Xyle, Göttin der liegengebliebenen Aufgaben, und ihr Gatte Terro, ein Held, hatten ein weiteres Kind gezeugt. Sie nannten es Gotta und vertrauten es der Ziege Amaltheia 4711*an, die sich bereits um ihre anderen Kinder gekümmert hatte. Xyle und Terro interessierten sich mehr für den Zeugungsakt als für die Aufzucht ihrer Kinderschar. Sie vertrauten auf die Sozialisation des göttlichen Bildungssystems. Warum einem Profi reinpfuschen, der sich richtig Gedanken gemacht hatte und außerdem schnell beleidigt war. Keiner machte Athene bei Bildung was vor.

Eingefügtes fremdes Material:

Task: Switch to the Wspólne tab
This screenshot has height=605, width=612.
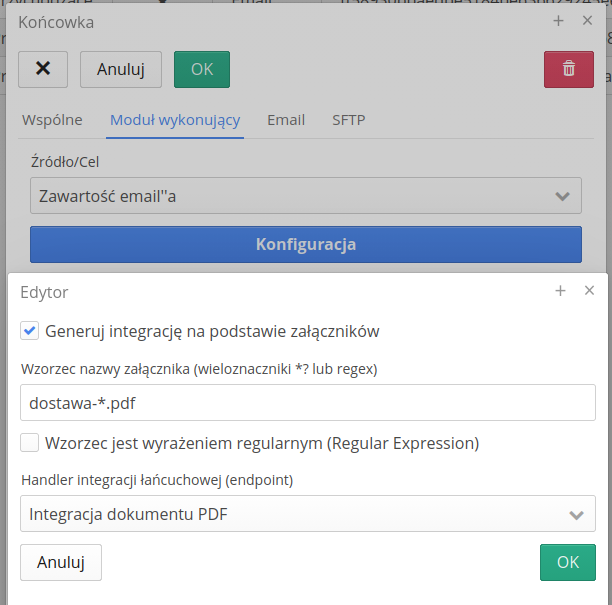Action: (x=52, y=120)
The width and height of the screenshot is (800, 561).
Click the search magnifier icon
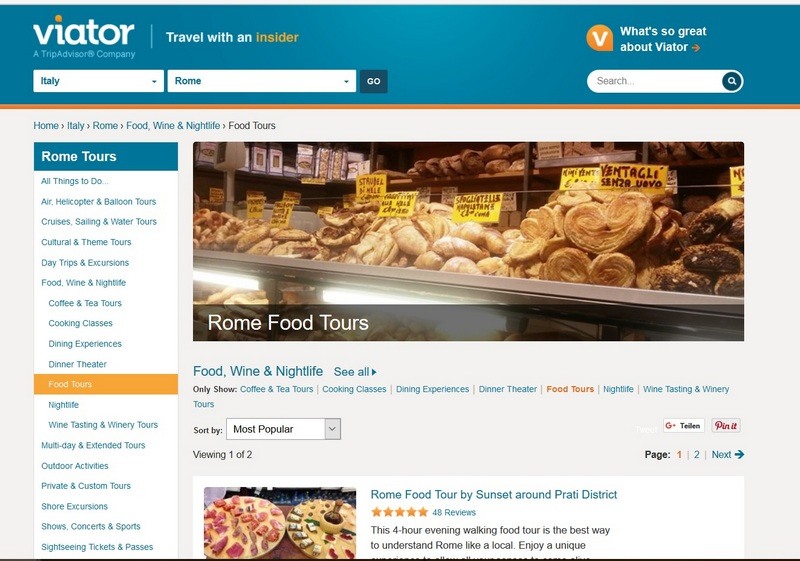tap(732, 81)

So lieferte Xyle ihren Sohn Gotta an seinem dritten Geburtstag an der Pforte Primärerziehung Stufe I ab. Sie gab ihm einen zerstreuten Kuss, in Gedanken bei der wichtigen Aufgabe, die sie dringend erledigen musste, an die sie sich im Augenblick aber nicht erinnern konnte.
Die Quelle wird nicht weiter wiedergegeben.